**Task to carry out:** Copy each line from the entries that the word "computer" appears in.

__________________________________________________

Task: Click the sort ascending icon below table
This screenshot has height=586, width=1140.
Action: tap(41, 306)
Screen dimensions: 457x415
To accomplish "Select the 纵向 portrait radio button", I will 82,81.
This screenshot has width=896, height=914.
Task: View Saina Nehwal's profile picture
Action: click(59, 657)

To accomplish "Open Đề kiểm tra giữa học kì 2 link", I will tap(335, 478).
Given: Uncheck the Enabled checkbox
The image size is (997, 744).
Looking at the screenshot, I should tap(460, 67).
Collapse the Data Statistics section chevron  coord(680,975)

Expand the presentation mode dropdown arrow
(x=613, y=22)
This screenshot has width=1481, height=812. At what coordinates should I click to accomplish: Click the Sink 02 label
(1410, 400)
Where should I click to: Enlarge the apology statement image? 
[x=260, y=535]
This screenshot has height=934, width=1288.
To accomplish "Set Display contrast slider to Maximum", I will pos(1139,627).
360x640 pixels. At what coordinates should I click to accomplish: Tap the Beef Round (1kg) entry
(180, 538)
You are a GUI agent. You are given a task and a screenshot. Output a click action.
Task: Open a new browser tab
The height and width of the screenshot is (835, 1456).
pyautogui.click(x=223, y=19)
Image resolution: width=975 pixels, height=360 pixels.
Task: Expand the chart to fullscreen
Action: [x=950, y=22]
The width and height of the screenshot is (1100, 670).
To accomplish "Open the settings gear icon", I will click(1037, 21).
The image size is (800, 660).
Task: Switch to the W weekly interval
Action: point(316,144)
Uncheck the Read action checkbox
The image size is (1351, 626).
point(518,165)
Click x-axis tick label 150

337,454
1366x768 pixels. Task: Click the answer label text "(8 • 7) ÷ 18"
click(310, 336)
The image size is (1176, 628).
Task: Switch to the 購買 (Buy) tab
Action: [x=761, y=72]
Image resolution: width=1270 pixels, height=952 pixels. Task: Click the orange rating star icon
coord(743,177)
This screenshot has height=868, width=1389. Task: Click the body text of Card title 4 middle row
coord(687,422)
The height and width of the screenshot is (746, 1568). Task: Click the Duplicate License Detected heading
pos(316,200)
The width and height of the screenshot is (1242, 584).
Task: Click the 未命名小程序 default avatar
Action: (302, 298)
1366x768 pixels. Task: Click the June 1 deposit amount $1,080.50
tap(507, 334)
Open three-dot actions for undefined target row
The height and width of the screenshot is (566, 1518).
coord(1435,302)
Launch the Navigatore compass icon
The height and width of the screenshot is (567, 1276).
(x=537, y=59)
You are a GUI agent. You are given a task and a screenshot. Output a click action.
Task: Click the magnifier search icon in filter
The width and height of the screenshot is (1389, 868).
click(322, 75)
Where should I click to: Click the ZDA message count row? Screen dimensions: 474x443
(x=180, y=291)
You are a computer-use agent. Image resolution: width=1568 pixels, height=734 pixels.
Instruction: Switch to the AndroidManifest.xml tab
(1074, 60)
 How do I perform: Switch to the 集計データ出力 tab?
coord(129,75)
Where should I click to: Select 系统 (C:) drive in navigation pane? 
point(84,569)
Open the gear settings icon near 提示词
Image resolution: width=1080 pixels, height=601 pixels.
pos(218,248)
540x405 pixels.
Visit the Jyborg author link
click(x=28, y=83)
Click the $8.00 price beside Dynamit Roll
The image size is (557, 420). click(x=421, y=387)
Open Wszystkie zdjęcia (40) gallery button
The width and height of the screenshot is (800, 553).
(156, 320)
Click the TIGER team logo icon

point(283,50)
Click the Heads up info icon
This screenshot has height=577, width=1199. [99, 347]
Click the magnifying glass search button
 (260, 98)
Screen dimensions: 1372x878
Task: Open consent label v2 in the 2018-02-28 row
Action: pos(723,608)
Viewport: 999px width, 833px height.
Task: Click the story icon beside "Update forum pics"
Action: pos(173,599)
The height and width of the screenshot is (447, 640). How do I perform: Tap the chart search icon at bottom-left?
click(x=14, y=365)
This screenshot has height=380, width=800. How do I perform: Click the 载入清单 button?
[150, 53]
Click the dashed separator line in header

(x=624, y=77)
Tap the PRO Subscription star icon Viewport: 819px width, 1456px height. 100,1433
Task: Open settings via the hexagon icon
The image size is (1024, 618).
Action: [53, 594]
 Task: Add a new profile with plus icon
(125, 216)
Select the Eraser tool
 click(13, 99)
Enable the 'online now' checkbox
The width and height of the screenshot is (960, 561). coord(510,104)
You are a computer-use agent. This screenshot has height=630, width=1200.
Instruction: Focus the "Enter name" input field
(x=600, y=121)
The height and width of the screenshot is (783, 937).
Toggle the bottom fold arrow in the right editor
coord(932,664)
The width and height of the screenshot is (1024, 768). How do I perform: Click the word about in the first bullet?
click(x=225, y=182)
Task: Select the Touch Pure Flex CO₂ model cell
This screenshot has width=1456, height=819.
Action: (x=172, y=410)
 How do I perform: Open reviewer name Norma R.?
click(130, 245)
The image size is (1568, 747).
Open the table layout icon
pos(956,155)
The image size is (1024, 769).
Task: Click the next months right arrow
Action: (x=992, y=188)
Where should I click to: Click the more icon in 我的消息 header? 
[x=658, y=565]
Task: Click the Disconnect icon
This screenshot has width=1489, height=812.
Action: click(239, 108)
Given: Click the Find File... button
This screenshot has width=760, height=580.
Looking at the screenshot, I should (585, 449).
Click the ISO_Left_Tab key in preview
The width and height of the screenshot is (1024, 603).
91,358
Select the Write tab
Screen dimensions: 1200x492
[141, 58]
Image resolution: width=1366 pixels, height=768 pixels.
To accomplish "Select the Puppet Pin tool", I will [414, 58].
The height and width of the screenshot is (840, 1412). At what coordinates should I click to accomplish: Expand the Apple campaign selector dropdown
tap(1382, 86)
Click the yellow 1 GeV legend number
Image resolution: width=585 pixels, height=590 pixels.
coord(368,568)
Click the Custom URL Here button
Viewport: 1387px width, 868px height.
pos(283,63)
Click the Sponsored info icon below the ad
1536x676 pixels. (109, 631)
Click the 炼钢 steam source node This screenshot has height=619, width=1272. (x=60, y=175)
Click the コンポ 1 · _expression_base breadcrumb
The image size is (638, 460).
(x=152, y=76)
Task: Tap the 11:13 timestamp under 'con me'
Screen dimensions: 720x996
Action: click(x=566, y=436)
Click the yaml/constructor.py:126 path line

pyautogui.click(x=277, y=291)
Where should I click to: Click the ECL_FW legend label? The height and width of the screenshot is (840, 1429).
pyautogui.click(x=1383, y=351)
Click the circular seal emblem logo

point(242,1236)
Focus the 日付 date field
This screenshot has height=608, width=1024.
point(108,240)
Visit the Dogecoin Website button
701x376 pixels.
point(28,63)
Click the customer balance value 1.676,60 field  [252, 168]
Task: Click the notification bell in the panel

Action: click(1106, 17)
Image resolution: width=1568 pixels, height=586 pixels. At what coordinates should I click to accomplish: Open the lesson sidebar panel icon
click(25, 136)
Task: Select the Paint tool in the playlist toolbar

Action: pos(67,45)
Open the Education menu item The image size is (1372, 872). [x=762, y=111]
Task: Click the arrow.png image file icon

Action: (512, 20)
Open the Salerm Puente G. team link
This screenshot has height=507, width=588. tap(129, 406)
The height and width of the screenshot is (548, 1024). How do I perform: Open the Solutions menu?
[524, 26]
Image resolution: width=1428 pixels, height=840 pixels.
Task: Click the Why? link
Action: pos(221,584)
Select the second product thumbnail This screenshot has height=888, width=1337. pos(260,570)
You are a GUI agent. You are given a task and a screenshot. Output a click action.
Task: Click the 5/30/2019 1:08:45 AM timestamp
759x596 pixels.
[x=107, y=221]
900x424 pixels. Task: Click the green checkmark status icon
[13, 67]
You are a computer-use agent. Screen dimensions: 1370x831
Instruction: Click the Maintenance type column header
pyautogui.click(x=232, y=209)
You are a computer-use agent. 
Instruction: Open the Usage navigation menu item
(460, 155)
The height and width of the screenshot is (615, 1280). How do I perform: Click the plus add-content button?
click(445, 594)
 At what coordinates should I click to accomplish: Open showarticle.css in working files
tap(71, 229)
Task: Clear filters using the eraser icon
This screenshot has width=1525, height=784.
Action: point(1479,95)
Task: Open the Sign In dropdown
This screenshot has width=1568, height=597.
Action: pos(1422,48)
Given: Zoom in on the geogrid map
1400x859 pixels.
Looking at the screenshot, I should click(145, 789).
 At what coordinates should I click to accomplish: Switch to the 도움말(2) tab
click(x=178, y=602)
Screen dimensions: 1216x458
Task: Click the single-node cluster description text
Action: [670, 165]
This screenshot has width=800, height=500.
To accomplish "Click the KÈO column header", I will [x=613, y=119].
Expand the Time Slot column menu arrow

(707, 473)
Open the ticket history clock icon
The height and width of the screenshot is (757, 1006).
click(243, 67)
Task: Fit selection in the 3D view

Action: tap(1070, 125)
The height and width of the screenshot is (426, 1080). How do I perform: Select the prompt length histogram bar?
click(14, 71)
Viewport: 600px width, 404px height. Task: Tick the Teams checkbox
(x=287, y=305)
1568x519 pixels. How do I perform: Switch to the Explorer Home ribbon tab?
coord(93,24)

__________________________________________________

**Exercise solution:**
You are a computer-use agent. Image resolution: width=1568 pixels, height=734 pixels.
You are a computer-use agent. This screenshot has height=630, width=1200.
You are a computer-use agent. Screen dimensions: 1370x831
You are a computer-use agent. 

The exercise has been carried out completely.